The potential for Egypt to serve as a diplomatic conduit is also promising with regard to its renewed ties with Iran. As Omar Moussa, the Secretary General of the Arab League and a leading candidate for Egypt's presidency told the Washington Post recently, "Iran is not the natural enemy of Arabs, and it shouldn't be. We have a lot to gain by peaceful relations - or less tense relations - with Iran." Egypt does not need to be Iran's enemy, but it is a natural competitor. If Egypt is to provide leadership in the Arab world, its ability to maintain dialogue and influence with nations across the region, from Israel to Iran, will be critical. Just as Egypt can benefit from its burgeoning ties with Hamas and the Muslim Brotherhood, talks between Egypt and Iran offer an opportunity to better gauge Iran's nuclear intentions and might even place Egypt in a better position than Turkey to mediate Tehran's disputes with the West. While working to moderate Iran's behavior for the betterment of the entire region, no country is better positioned than Egypt to also warn Iran of the potentially catastrophic consequences of continuing to threaten Israel existentially.

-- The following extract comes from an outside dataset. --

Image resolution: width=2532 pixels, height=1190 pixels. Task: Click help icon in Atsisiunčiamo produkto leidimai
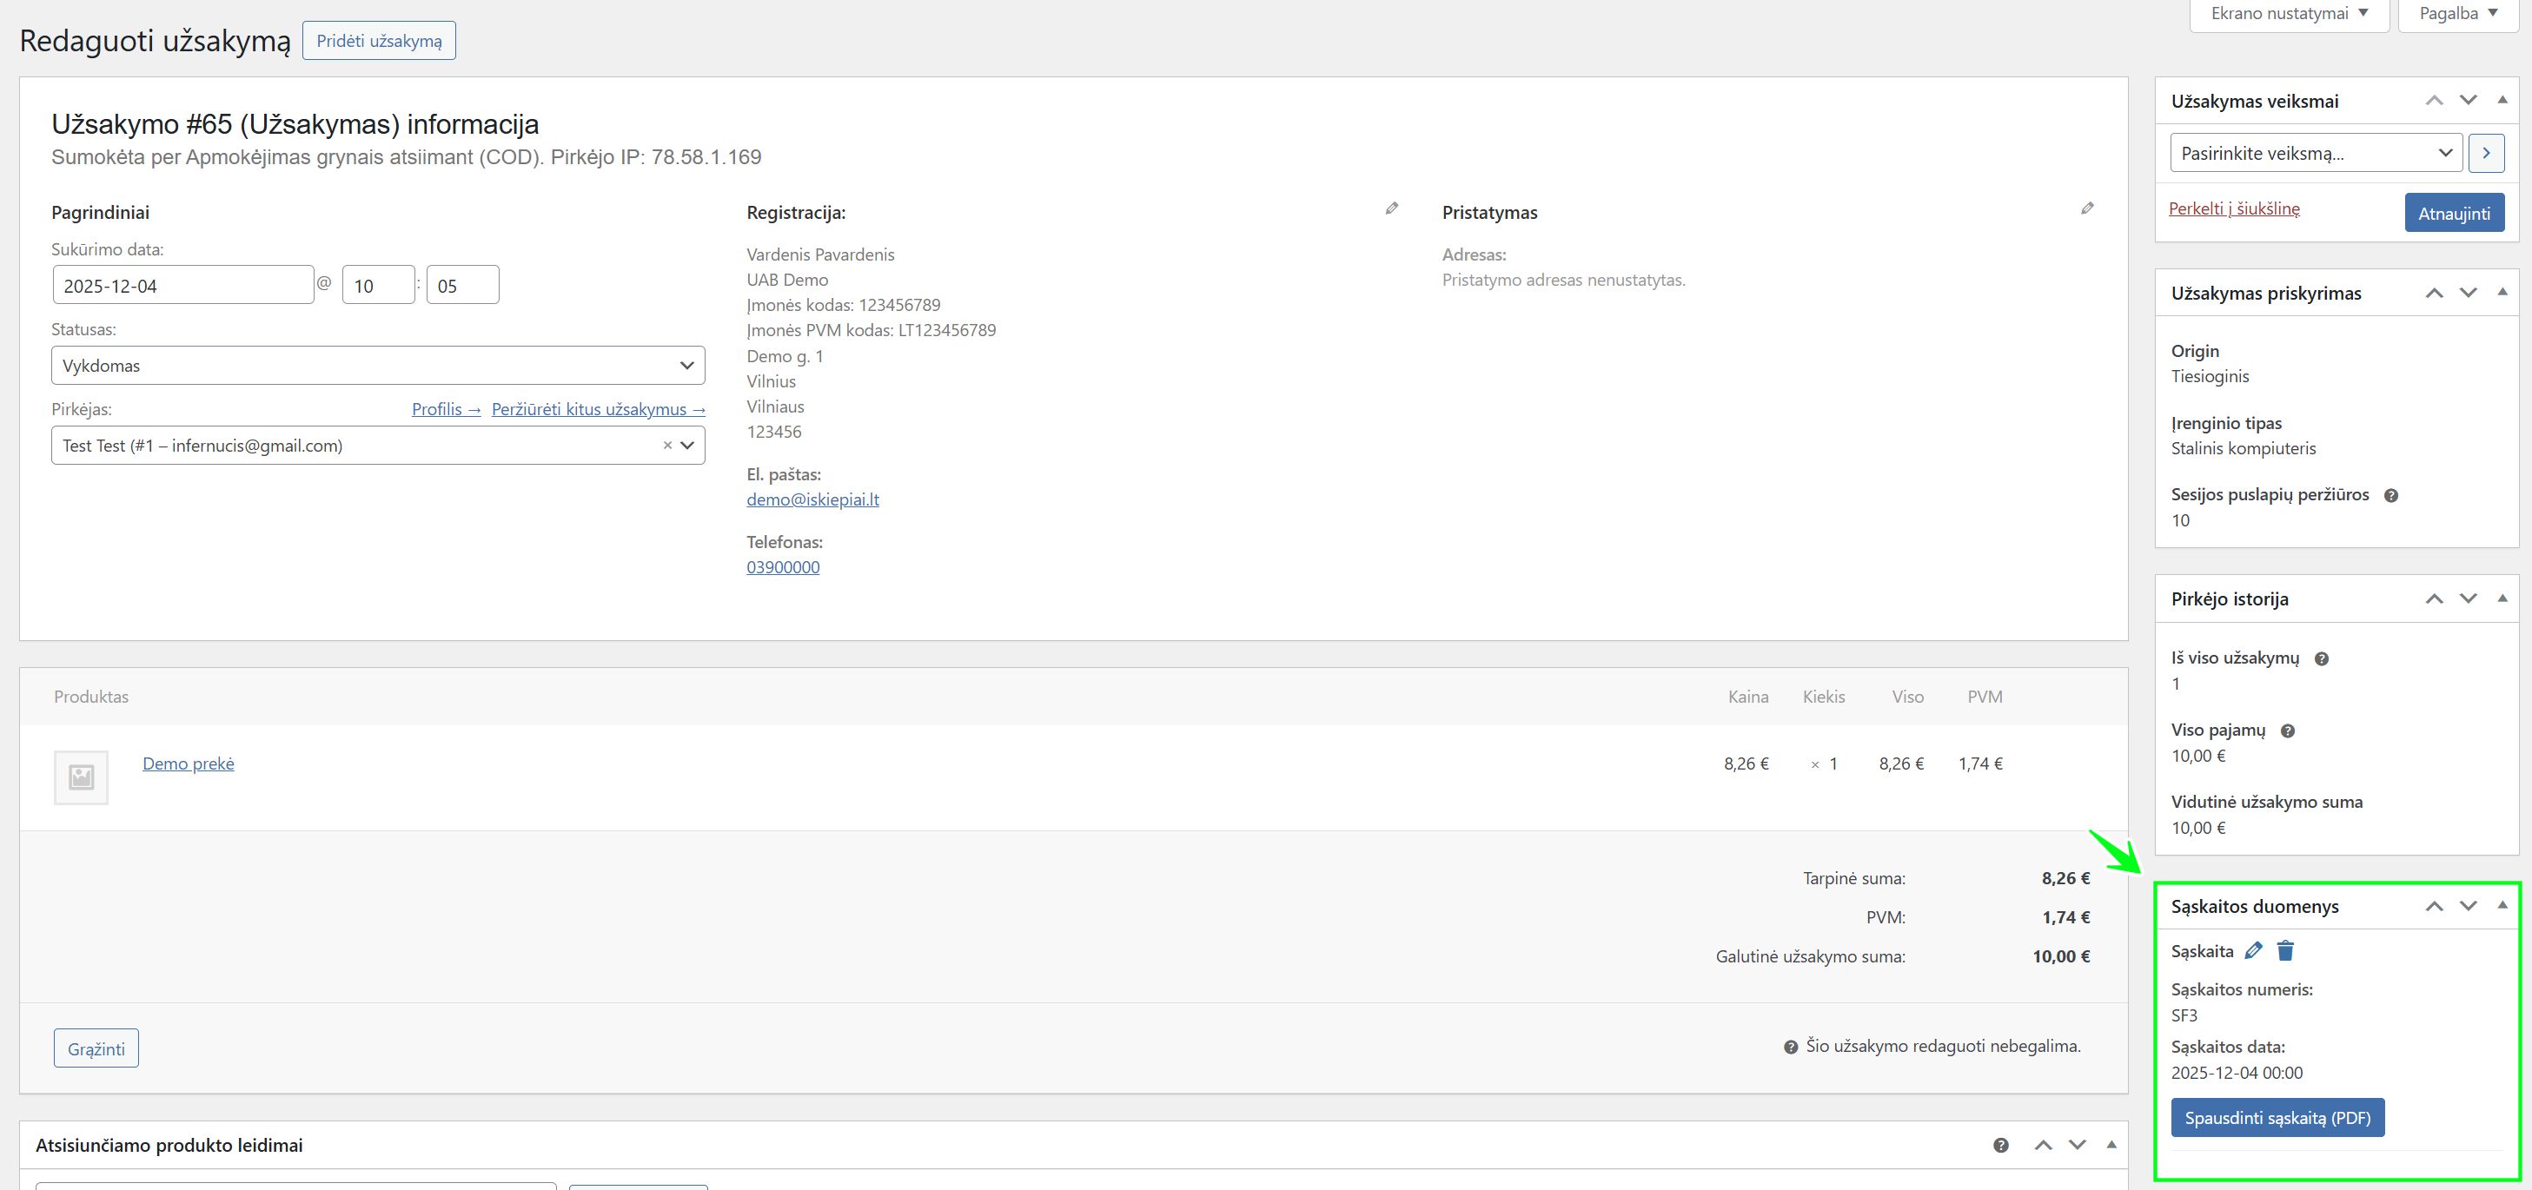coord(2000,1145)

Finally, what further concerns the United States and Israel is how these new initiatives will play out and what might be the next step that Egypt will take. The answer to these questions is that a stronger, more assertive and more democratic Egypt that seeks to advance its own interests could also further the interests it continues to share with the United States and Israel: security and peace in the broader Middle East. Certainly, the new Egypt will need time to develop its new regional posture. However, rather than view Egypt's newfound assertiveness and independence as a threat, officials in Washington and Jerusalem should view the new Egyptian leadership as providing an important opportunity to improve relations with the Arab world on the path toward achieving these long elusive goals.